D’après Aristote, plus les actions s’enchaînent de façon vraisemblable, plus l’œuvre est belle.

Nous pouvons apprécier dans le monde recrée par la littérature la beauté d'une chose que nous trouverons laide et repoussante dans le réel parce que nous sommes séduits par la représentation réaliste : « Des êtres dont l'original fait peine à la vue, nous aimons à en contempler l'image exécutée avec la plus grande exactitude ; par exemple, les formes des animaux les plus vils et des cadavres.» écrit Aristote dans la Poétique.

Le plaisir vient alors, selon le philosophe, lorsque l'on reconnaît dans la représentation ce que nous expérimentons.

Le romancier qui imite dépeint des gens de mérite ou médiocres.

Cependant, il déforme leur représentation en embellissant les Vertueux et en accentuant les défauts des Vicieux. Si la vraisemblance du roman suscite le plaisir d’apprécier sa représentation réaliste, il restitue par l’écriture des faits historiques. Certes, l’imitation est une source de divers plaisirs esthétiques, mais c'est au moyen de celle-ci que l’homme acquiert ses premières connaissances, pense Aristote dans la Poétique.

Dans une perception factuelle, le roman peut être une restitution de faits historiques.

Balzac écrit les Chouans en 1829 et comme tout roman historique, il choisit prudemment les faits et les événements que compose la reconstitution romanesque.

L’écrivain dresse un ensemble de tableaux d’histoire, il introduit dans sa narration le réalisme dont il fera preuve dans ses prochains romans.
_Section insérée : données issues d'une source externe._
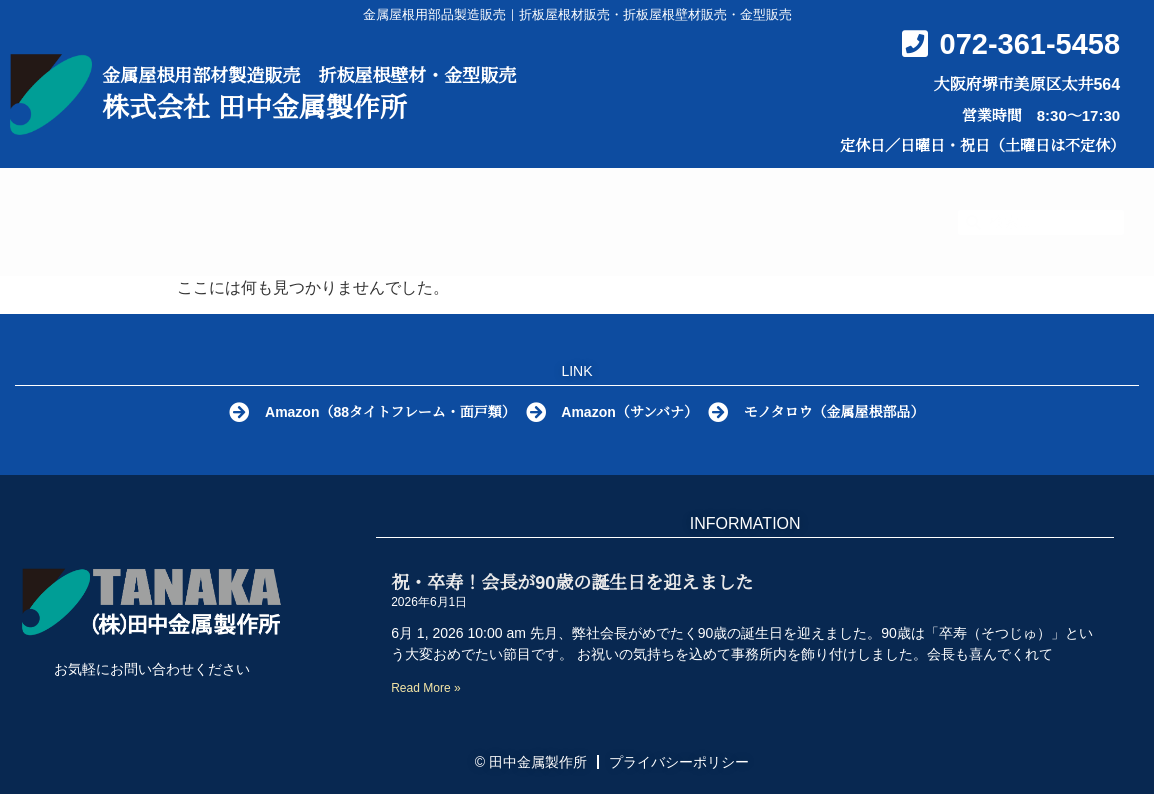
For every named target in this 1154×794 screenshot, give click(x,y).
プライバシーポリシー (679, 762)
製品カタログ (571, 200)
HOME (196, 199)
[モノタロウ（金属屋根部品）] (724, 413)
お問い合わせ (547, 244)
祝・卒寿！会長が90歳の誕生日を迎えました (572, 583)
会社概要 (855, 199)
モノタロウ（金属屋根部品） (842, 412)
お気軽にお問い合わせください (152, 669)
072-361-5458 (1030, 44)
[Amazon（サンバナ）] (536, 413)
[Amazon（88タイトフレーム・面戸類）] (234, 413)
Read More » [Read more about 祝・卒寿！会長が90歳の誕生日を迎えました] (425, 688)
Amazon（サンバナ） (632, 412)
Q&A (727, 199)
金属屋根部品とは (366, 199)
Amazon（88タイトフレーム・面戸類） (387, 412)
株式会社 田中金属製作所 (254, 108)
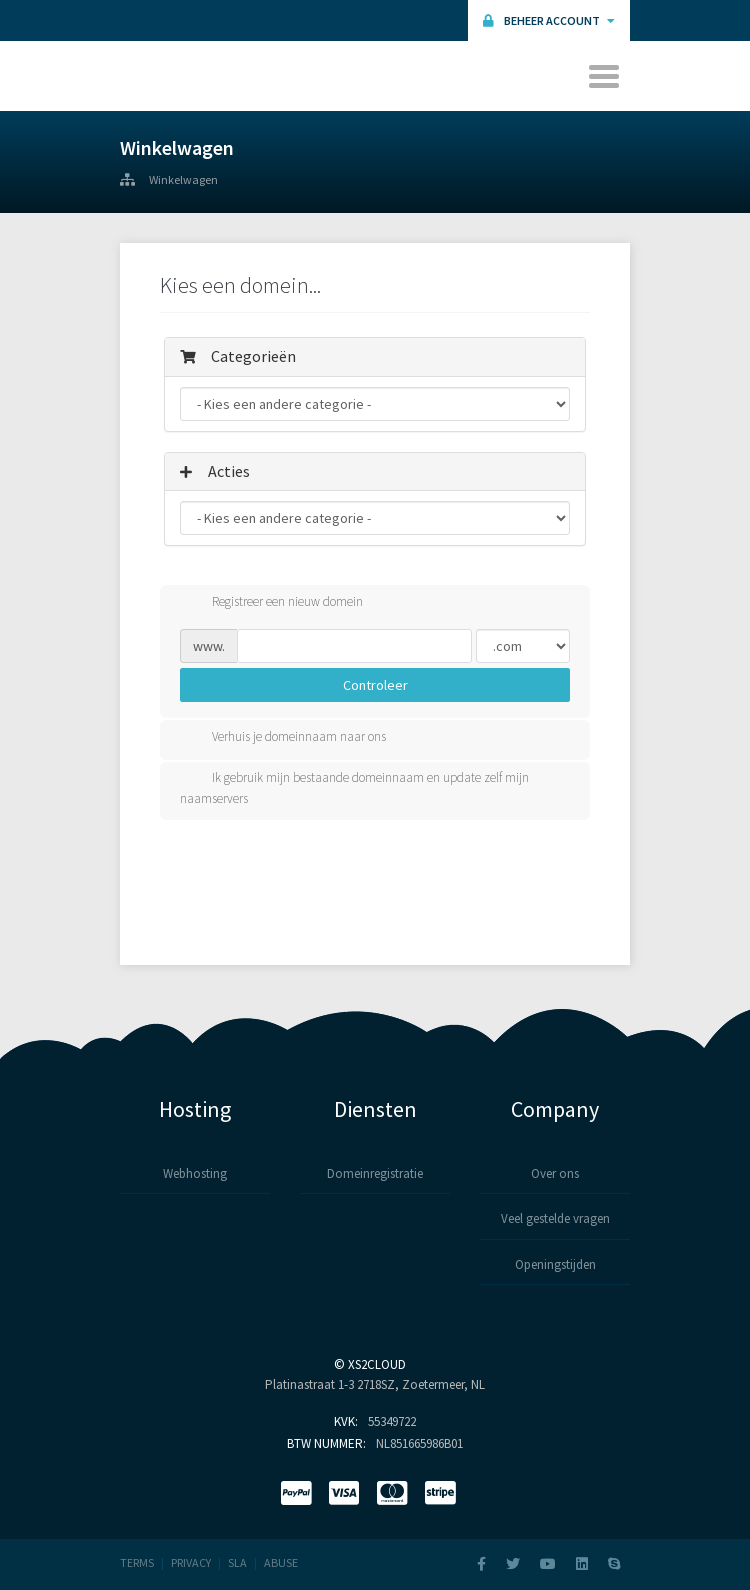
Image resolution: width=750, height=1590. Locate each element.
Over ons (555, 1173)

C’est par exemple le cas dans le Colonel Chabert, de Balzac, en 1835.

Le destin de Chabert, personnage principal, est lié d’un bout à l’autre au contexte historique du roman.

Le colonel a participé à la bataille d’Eyleau, en 1807, sous le premier Empire, au service de Napoléon.

10 ans plus tard, il revient à Paris et découvre un tout autre régime politique, la Restauration.

Ainsi le colonel Chabert, dans son voyage spatiotemporel, retrace l’évolution politique dans l’Histoire et ses effets sur la société.

Dans ce livre, Balzac préfigure le réalisme, il essaye de répondre à un réel souci de véracité, bien qu’il pense que les romanciers n’en soient pas capables : « Enfin, toutes les horreurs que les romanciers croient inventer sont toujours au-dessous de la vérité ».

Si le romancier restitue dans son œuvre des faits historiques, il peut aussi dépeindre le tableau d’une réalité sociale de son temps.

Le roman peut être l’objet d’une photocopie sociologique de la réalité.

Le romancier essaye alors de nous donner une large vision de la société de son époque.

Comme Balzac, Flaubert avait un réel soucis de réalisme dans ses romans, bien qu’il fût tenté par le romantique et le lyrisme : « « Il y a en moi, littérairement parlant, deux bonshommes distincts : un qui est épris de gueulade, de lyrisme, de grands vols d'aigles, de toutes les sonorités de la phrase et des sommets de l'idée ; un autre qui creuse et fouille le vrai ». Mais son regard lucide était particulièrement porté sur la réalité sociale de son temps.

Dans Madame Bovary, Flaubert raconte l’histoire d’une jeune femme, Emma Rouault, et de sa rencontre avec Charles Bovary.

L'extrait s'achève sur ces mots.